Dawn: I think a date should be in a real fancy restaurant, then champagne at a night club with a floor show, then ballroom dancing. Joyce: Unfortunately, we're not dating in a movie from the thirties.

'Get It Done'


Spike's Bitches 46: Don't I get a cookie?  

[NAFDA] Spike-centric discussion. Lusty, lewd (only occasionally crude), risqué (and frisqué), bawdy (Oh, lawdy!), flirty ('cuz we're purty), raunchy talk inside. Caveat lector.


Barb - Sep 16, 2010 6:23:07 pm PDT #2959 of 30000
“Not dead yet!”

It has to do with the first name of my pen name. And the fact that my new website features it prominently. And there's another writer with the same first name who has taken umbrage. And is tossing around words like trademark and infringement and the like because she's an attorney and thinks that's gonna scare me.


omnis_audis - Sep 16, 2010 6:27:43 pm PDT #2960 of 30000
omnis, pursue. That's an order from a shy woman who can use M-16. - Shir

Barb, go medieval on her ass!

ION- it looks like the economy is causing changes in my pension plan. It seems they are pulling another 2.5% out of our paycheck to keep the pension fund solvent. Which means 2.5% cut in take home.


Connie Neil - Sep 16, 2010 6:28:51 pm PDT #2961 of 30000
brillig

So, since when are UPS and USPS working together?

USPS has to go to all the houses, UPS can be picky.


-t - Sep 16, 2010 6:34:55 pm PDT #2962 of 30000
I am a woman of various inclinations and only some of the time are they to burn everything down in frustration

That sounds utterly insane, Barb. I hope it isn't too much of a nuisance.


Liese S. - Sep 16, 2010 6:36:41 pm PDT #2963 of 30000
"Faded like the lilac, he thought."

Barb that`s ridiculous. And it`s not like that name just belongs to one person. Plus, it`s YOUR NAME!
 
UPS/USPS causes me problems. I need to be able to specify which one, because obviously only USPS can go to my post office box, but also only UPS/Fedex can go to my street address. I`m so rural that the post office won`t deliver to me. And I`m paranoid enough that I quit fighting for it at some point, figuring that`s one less database I`ll be in. Google maps knows where I am, though.


Nicole - Sep 16, 2010 6:38:51 pm PDT #2964 of 30000
I'm getting the pig!

Well, yes, because there's never been a single author out there that shared a first name with another author. WTF?

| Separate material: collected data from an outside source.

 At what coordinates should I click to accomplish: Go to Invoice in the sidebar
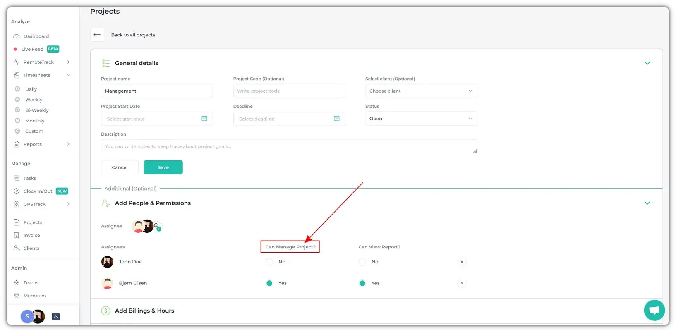(31, 235)
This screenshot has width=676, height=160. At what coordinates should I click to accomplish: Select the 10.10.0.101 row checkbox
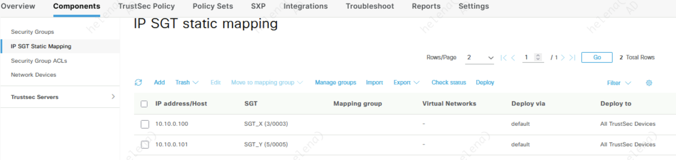click(x=145, y=145)
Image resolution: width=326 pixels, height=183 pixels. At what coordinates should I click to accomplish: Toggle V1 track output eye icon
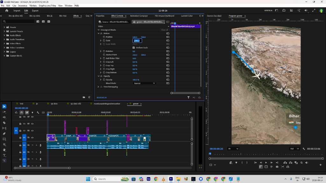pyautogui.click(x=32, y=138)
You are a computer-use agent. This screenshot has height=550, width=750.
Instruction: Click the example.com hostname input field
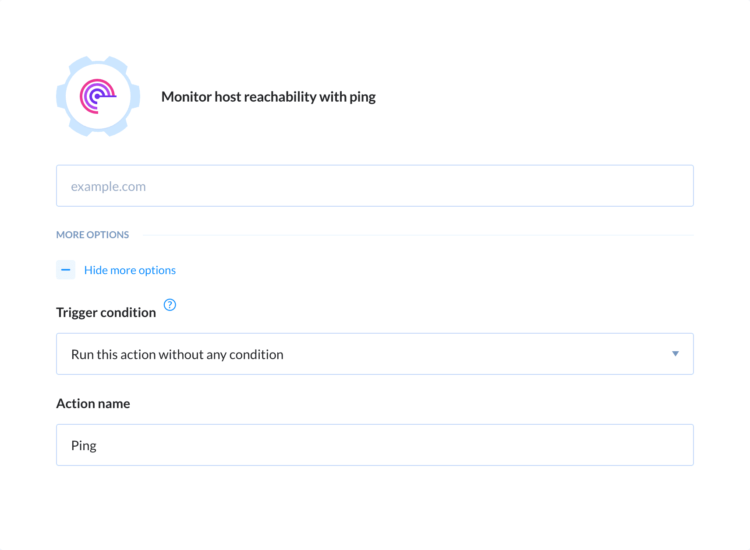375,186
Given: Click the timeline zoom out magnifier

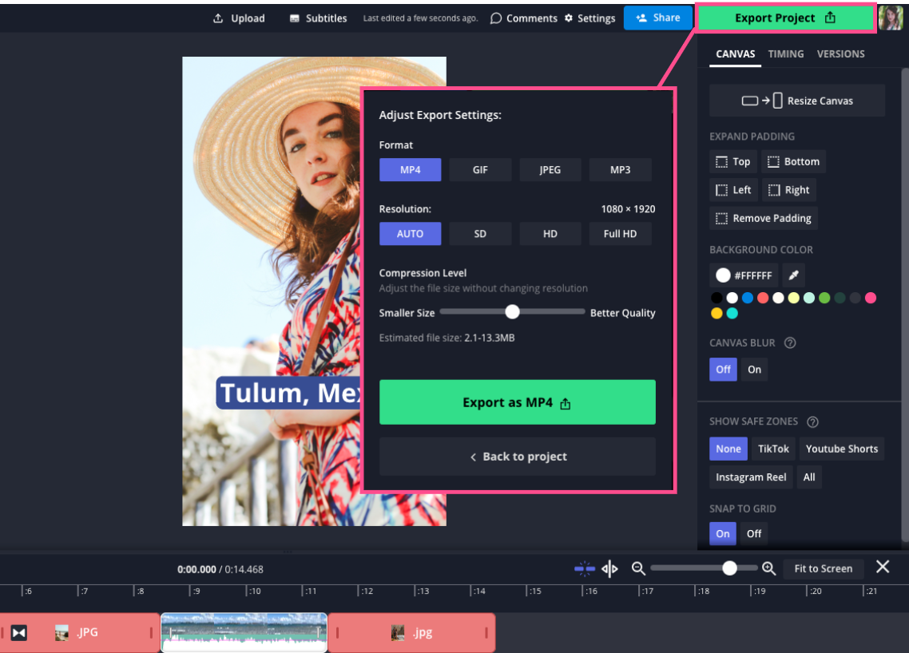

Aimee, I hope your co-leader accepted your apology.

Yay for Drew being home, where he belongs. Now heal, damn it.


brenda m - Sep 16, 2010 6:39:20 pm PDT #2965 of 30000
If you're going through hell/keep on going/don't slow down/keep your fear from showing/you might be gone/'fore the devil even knows you're there

It has to do with the first name of my pen name. And the fact that my new website features it prominently. And there's another writer with the same first name who has taken umbrage. And is tossing around words like trademark and infringement and the like because she's an attorney and thinks that's gonna scare me.

Hasn't she tried to fuck with you before?

Ass her in the ear.


Barb - Sep 16, 2010 6:40:40 pm PDT #2966 of 30000
“Not dead yet!”

Hasn't she tried to fuck with you before?

Yes she has.

Ass her in the ear.

I was entertaining visions of rusty chainsaws, sans lube, in unmentionable places.

Sideways.


Strix - Sep 16, 2010 6:42:53 pm PDT #2967 of 30000
A dress should be tight enough to show you're a woman but loose enough to flee from zombies. — Ginger

No shit, Barb. Fuck that noise. It's a name -- your LEGAL name.

What a bitch.

Google-fu! Found her! Take her single-rose posin' ass DOWN.


meara - Sep 16, 2010 6:51:49 pm PDT #2968 of 30000

Well, yes, because there's never been a single author out there that shared a first name with another author. WTF?

Um, this. Exactly. WTF, lady? Also, it's not like you haven't ALREADY BEEN PUBLISHED UNDER THAT NAME. You ...can't... cease and desist using it. Duh.